Republican Troy Balderson clings to narrow lead in Ohio special election

ZANESVILLE, OhioRepublican Troy Balderson leads in the highly scrutinized Ohio 12th Congressional District’s special election over Democrat Danny O’Connor Tuesday night, as President Trump, the Republican National Committee, and the National Republican Congressional Committee all declared victory.

With Balderson ahead 50.2 percent to 49.3 percent with all precincts counted, Republicans were close to a win that would give both the congressional party and the Trump White House some breathing room ahead of the November midterm elections. But O’Connor didn’t concede on Tuesday, clinging to hopes Balderson’s 1,754-vote lead could be erased.

Balderson, a state senator who grew up in this Muskingum County city, fought back against the Democratic insurgent O’Connor, who made this race closer than a safe Republican House seat should look on election night.

The closeness of the race has Democrats and political scientists suggesting the results prove voters are rebuking Trump’s Republican Party by barely holding onto a traditionally safe, suburban, GOP House seat.

“This is a district that is two to one Republican registration, it is fair game for the Democrats to make an argument that it should not be that close, and gives them something to run with,” said Paul Sracic, Youngstown State political science professor.

Republicans see it a different way.

“What it means for Republicans is twofold: On money they can now save $3 million on another seat in November, they don’t have to spend their money here for the re-match,” said David Myhal, an Ohio-based Republican consultant who lives in the district.

“But on messaging, and this is the really important part, it means in what presumably is the worst Republican district in the state for Trump because it was held by John Kasich, even here Trump’s success still matters,” Myhal said.

“He was the number one issue in the Republican primary between the top two vote-getters including Balderson, and he was the number one issue in the special election between Balderson and O’Connor,” he said.
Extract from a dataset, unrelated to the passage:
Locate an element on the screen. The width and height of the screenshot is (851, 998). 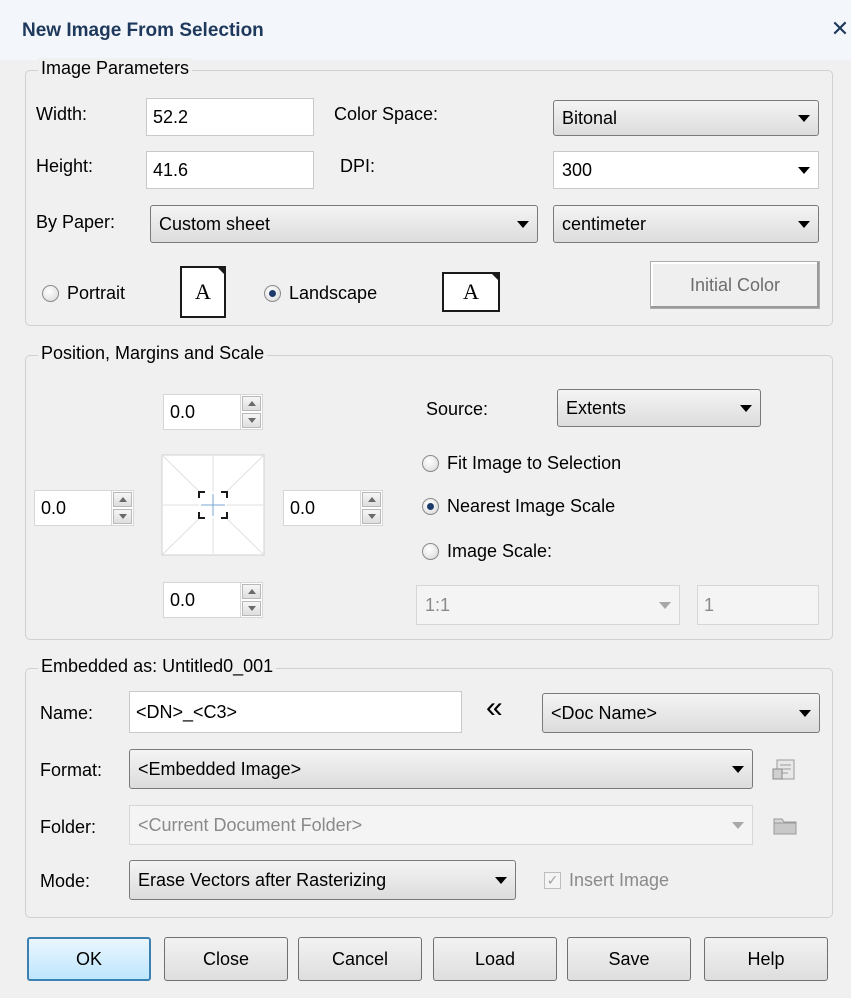
left-margin-stepper: 0.0 is located at coordinates (84, 508).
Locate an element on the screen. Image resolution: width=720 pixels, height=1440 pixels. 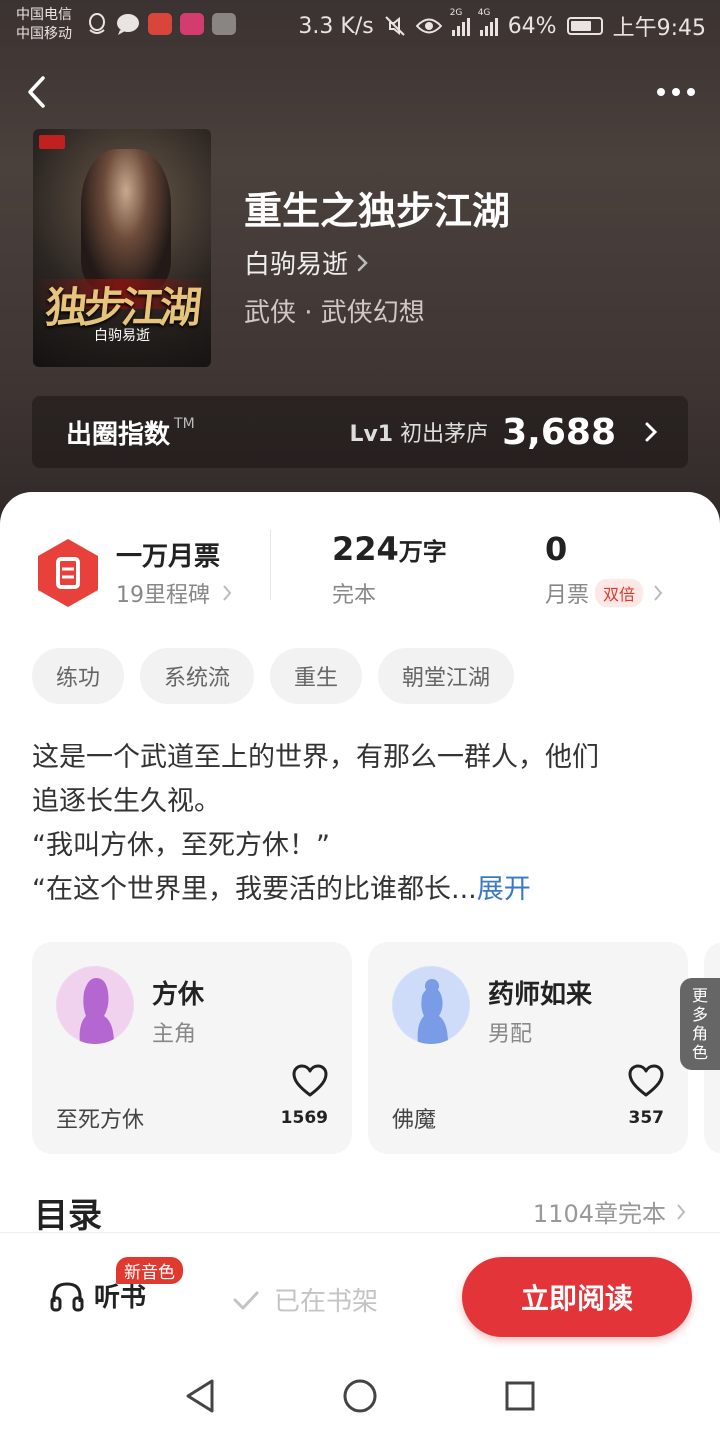
carrier-2: 中国移动 is located at coordinates (44, 34).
The White House got that, and that is why both President Trump and Vice President Mike Pence came in to campaign for Balderson, holding large rallies and stressing the importance of the race, Myhal said, adding, “Even O’Connor got the Trump influence, by running a campaign ad saying he would work with Trump.”

Both men will face each other again in November.

The district is made up of six counties outside of Muskingum that includes the more heavily populated areas in Franklin, Delaware, and Licking counties. It has not had a competitive House race between a Democrat and Republican in decades. John Kasich, who held the seat in the 1980s and ‘90s, supported Balderson. So did Trump, who visited the district this past Saturday with a rally held in Delaware County, making the contest a rare area of agreement between the two.

House special elections don’t always predict what will happen in November, but there will be plenty of data to comb over to see what messages did and did not work to draw out voters on a hot Tuesday in the beginning of August — in particular the turnout among reluctant suburban Republican Romney-Clinton voters and their Democratic cousins versus the exurban/rural/blue-collar new populist coalition of Obama-Trump voters.